Cloud Composer - Managed Airflow (Gen 2) environments can no longer be created in Johannesburg (africa-south1). We're switching this region to supporting only Managed Airflow (Gen 3) environments. Existing Managed Airflow (Gen 2) environments in this region aren't affected by this change. Cloud Composer 2 environments can no longer be created in Johannesburg (africa-south1). We're switching this region to supporting only Cloud Composer 3 environments. Existing Cloud Composer 2 environments in this region aren't affected by this change.

Looker - Check release page for more information.

Apigee API Hub - Unified MCP Proxy Configuration in API hub (Preview) API hub allows you to create and deploy Model Context Protocol (MCP) discovery proxies. Select specific API operations from your registered catalog, bundle them into an MCP server, and automatically deploy them as discovery proxies in your Apigee project. This feature eliminates the need to manually author MCP specifications in Apigee. This feature is in Public Preview. For more information, see Manage MCP proxies.

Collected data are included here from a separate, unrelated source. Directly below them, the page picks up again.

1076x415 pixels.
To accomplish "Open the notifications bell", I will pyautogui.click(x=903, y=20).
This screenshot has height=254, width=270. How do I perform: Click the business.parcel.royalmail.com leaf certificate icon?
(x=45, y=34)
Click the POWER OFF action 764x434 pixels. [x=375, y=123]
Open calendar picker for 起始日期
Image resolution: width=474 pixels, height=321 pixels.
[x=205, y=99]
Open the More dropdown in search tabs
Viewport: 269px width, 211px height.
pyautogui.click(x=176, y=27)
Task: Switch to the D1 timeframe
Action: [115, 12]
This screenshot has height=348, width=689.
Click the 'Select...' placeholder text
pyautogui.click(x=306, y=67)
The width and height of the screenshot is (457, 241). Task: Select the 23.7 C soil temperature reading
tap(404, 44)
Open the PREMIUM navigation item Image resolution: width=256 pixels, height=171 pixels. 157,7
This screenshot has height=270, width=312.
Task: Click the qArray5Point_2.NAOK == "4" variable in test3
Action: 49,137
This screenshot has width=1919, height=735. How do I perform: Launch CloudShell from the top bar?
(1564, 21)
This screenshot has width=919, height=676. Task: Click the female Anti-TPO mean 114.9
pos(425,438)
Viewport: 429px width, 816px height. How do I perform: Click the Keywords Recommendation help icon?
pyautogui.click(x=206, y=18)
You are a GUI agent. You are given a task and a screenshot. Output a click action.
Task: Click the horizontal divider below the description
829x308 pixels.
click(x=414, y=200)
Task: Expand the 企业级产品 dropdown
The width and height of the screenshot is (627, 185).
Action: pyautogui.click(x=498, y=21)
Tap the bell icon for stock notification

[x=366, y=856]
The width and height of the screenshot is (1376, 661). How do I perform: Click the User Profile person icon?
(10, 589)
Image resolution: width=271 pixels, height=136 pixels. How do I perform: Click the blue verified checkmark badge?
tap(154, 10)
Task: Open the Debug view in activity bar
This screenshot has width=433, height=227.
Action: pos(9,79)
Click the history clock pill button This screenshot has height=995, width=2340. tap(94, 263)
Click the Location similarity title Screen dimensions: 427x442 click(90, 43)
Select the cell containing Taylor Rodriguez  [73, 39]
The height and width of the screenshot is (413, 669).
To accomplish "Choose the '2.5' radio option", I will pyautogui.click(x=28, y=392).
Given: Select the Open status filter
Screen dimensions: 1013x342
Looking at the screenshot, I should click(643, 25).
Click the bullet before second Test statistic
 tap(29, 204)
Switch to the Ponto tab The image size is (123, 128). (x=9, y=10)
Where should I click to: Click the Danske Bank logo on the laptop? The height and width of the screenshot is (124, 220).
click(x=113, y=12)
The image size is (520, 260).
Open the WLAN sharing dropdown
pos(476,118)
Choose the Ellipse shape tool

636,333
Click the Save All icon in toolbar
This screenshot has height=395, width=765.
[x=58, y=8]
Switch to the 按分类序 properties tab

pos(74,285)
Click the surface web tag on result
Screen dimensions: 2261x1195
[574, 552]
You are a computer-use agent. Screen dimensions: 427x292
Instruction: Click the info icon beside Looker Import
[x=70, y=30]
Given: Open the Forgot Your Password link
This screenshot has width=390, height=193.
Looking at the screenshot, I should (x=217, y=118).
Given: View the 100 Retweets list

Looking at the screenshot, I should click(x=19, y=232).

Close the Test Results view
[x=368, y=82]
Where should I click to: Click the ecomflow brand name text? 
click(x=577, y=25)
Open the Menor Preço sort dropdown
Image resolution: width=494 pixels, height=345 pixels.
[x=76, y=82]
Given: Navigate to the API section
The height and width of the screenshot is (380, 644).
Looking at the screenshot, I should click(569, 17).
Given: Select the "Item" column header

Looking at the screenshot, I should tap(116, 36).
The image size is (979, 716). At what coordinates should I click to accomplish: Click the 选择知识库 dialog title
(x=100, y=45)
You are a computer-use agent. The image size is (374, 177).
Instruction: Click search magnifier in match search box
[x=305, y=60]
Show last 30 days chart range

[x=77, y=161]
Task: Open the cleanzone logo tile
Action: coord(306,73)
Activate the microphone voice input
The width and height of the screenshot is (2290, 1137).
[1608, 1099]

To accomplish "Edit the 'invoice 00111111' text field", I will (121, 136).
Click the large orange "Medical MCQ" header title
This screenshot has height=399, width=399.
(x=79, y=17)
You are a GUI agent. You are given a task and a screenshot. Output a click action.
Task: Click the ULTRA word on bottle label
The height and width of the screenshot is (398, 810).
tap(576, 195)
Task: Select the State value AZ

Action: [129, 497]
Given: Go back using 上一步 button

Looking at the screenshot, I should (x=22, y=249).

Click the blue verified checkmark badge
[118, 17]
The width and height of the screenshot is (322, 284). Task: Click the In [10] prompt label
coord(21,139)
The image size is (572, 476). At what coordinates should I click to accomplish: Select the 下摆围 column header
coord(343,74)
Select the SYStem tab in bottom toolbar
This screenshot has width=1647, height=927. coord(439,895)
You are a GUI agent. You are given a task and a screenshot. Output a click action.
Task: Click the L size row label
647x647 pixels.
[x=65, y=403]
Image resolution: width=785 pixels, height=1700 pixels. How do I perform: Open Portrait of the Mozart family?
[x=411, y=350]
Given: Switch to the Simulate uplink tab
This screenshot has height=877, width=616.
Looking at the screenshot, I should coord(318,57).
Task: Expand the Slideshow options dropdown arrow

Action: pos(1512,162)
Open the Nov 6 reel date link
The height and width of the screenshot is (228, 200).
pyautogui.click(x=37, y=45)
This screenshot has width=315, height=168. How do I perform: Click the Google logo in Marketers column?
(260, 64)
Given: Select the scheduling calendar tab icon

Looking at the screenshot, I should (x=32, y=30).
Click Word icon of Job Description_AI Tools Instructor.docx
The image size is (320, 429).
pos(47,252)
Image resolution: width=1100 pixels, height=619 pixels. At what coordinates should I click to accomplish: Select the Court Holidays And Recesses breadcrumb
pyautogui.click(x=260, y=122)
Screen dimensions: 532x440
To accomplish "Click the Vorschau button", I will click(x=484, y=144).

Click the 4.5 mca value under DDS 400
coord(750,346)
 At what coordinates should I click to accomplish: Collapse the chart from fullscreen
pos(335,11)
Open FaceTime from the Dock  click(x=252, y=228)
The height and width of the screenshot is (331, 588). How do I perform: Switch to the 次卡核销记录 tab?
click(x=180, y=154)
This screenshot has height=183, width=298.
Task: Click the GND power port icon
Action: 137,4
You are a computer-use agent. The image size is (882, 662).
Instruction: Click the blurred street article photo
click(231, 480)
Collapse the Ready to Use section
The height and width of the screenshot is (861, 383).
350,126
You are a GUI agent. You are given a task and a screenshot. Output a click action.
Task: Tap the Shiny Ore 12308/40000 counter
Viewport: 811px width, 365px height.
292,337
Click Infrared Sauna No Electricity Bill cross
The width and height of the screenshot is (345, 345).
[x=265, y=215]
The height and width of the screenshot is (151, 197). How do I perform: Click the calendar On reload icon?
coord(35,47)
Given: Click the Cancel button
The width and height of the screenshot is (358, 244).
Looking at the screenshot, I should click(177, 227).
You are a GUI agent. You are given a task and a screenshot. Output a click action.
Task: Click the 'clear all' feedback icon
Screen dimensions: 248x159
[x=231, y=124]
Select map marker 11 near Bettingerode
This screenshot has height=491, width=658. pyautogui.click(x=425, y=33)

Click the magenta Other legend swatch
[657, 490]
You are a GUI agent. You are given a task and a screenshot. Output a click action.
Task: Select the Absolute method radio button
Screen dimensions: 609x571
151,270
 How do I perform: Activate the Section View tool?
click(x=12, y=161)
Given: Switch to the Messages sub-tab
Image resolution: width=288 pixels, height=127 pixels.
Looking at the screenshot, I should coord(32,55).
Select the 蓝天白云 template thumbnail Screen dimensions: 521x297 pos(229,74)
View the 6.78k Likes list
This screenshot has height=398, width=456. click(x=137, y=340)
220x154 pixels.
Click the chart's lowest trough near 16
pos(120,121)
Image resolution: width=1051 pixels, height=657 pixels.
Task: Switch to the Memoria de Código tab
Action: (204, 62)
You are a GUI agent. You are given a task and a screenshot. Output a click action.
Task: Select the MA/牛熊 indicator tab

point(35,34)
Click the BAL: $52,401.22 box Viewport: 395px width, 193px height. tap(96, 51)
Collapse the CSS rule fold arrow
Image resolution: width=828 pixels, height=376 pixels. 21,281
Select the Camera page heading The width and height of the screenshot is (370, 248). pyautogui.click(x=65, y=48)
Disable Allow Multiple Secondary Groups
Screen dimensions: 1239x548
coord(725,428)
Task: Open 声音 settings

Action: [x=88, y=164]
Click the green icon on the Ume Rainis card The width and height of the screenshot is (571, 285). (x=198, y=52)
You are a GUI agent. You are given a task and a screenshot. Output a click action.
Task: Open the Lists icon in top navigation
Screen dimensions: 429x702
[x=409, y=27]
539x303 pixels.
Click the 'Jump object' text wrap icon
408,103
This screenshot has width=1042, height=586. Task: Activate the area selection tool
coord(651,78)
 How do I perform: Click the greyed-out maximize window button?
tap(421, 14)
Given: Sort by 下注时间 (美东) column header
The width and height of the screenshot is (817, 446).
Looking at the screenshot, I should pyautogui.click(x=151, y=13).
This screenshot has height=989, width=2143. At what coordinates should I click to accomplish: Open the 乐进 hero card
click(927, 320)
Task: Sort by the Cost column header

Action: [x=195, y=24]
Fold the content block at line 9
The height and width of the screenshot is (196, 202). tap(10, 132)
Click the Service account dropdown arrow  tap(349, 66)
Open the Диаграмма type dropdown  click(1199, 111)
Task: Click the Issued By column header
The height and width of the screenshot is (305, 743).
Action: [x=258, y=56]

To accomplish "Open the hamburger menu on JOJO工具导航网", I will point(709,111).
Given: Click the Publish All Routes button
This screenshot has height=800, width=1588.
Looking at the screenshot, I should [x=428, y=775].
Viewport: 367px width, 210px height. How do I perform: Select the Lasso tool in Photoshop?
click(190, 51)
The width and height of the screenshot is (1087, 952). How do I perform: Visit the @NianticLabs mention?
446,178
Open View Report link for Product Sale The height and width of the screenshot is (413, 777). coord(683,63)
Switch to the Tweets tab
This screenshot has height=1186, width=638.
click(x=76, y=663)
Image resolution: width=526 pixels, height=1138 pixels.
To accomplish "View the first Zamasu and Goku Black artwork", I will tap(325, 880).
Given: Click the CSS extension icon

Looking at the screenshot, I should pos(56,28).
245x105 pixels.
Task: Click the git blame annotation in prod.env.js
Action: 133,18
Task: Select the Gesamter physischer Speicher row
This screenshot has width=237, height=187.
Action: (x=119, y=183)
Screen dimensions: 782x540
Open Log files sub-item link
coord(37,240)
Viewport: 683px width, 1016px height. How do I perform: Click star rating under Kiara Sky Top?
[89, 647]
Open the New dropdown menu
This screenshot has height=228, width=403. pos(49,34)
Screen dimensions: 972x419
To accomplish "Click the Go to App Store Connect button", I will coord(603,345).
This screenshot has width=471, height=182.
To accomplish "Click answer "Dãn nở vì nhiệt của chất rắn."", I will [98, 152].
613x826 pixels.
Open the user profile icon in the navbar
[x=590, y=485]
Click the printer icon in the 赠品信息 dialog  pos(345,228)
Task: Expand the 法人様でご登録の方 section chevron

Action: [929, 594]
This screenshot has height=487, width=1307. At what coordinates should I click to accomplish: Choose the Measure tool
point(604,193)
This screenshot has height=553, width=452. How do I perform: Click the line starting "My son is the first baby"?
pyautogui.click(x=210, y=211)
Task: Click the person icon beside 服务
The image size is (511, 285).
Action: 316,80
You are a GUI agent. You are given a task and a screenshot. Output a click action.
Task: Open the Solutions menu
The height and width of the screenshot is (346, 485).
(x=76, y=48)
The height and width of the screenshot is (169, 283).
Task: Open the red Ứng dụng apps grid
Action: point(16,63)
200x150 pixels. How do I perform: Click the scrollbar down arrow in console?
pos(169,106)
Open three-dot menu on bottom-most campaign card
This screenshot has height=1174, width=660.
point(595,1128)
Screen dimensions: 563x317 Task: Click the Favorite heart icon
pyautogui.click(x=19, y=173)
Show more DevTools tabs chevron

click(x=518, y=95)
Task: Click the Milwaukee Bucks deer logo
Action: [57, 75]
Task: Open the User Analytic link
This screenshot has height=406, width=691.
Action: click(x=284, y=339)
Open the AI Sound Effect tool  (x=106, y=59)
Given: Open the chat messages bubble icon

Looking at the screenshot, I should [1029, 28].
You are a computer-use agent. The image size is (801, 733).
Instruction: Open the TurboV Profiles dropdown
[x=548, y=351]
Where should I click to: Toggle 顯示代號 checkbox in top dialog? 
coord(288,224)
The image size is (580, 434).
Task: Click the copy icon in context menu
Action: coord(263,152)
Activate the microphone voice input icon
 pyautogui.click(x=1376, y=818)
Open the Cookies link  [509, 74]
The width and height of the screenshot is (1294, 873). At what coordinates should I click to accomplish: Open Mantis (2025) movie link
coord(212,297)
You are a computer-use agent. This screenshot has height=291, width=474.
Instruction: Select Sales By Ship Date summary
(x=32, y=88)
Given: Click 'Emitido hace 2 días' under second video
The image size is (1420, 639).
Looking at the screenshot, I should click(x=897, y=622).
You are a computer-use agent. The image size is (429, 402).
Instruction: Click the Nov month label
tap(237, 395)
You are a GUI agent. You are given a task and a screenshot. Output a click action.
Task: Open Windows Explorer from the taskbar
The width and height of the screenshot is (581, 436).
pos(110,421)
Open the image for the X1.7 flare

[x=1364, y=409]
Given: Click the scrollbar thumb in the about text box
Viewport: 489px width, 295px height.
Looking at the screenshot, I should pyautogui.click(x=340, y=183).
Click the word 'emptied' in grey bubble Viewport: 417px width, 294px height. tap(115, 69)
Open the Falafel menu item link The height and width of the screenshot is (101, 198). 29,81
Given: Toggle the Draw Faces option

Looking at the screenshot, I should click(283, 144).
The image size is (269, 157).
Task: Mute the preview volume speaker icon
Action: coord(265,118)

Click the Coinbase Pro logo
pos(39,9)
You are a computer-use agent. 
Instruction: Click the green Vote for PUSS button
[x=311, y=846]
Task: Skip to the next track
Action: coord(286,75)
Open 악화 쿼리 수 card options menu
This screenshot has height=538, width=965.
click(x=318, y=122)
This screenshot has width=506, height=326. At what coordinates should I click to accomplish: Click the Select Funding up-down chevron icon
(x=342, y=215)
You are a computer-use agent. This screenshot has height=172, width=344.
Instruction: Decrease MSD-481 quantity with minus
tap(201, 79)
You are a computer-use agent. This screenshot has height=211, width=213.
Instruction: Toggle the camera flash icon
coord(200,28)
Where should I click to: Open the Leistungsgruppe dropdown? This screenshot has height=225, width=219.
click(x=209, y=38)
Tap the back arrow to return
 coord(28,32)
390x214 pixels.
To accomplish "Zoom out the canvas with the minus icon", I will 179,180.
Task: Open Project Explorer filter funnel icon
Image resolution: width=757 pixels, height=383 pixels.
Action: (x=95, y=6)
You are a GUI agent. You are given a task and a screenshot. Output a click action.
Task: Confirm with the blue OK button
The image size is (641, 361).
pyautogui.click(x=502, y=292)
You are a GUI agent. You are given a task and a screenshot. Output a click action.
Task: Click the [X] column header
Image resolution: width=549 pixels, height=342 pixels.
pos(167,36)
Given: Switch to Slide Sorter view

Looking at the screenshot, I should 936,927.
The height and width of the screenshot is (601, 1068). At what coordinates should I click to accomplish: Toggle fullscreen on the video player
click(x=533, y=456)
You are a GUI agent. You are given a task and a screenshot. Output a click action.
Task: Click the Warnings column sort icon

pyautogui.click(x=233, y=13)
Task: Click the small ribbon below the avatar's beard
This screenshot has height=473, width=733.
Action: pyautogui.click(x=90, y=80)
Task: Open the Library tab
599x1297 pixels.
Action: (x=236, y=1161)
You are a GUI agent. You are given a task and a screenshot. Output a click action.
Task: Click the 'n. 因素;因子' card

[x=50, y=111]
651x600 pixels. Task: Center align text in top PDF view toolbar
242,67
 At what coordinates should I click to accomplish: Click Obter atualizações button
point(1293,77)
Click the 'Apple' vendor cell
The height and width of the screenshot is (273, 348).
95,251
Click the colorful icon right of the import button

Bigtable - You can use Aerospike migration tools to migrate data from Aerospike to Bigtable with minimal or zero downtime. This feature is available in Preview. For more information, see Migrate Aerospike to Bigtable.

Workstation - You can configure a workstation authorization URL for workstation clusters. When you specify an authorization URL, unauthorized HTTP or HTTPS requests received by workstation VMs in the cluster are redirected to this endpoint. The endpoint is then responsible for retrieving an access token and redirecting back to the original hostname with the token.

Policy Intelligence - You can use the IAM recommender to remediate excessive permissions for Google groups by transitioning from permanent role bindings to temporary, on-demand entitlements in Privileged Access Manager (PAM). This feature is in Preview. To learn how to remediate excessive permissions, see Remediate excessive permissions with Privileged Access Manager.

IAM - You can use the IAM recommender to remediate excessive permissions for Google groups by transitioning from permanent role bindings to temporary, on-demand entitlements in Privileged Access Manager (PAM). This feature is in Preview. To learn how to remediate excessive permissions, see Remediate excessive permissions with Privileged Access Manager.

Cloud Storage Transfer - Storage Transfer Service now supports AWS GovCloud (US) regions, including us-gov-east-1 and us-gov-west-1. You can now transfer data from Amazon S3 buckets located in GovCloud regions using both batch and event-driven transfers. For more information, see Configure access to a source: Amazon S3 and Event-driven transfers from AWS S3.

Chronicle SOAR - Release 6.3.84 is now available for all regions. Release 6.3.85 is being rolled out to the first phase of regions as listed here. This release contains internal and customer bug fixes.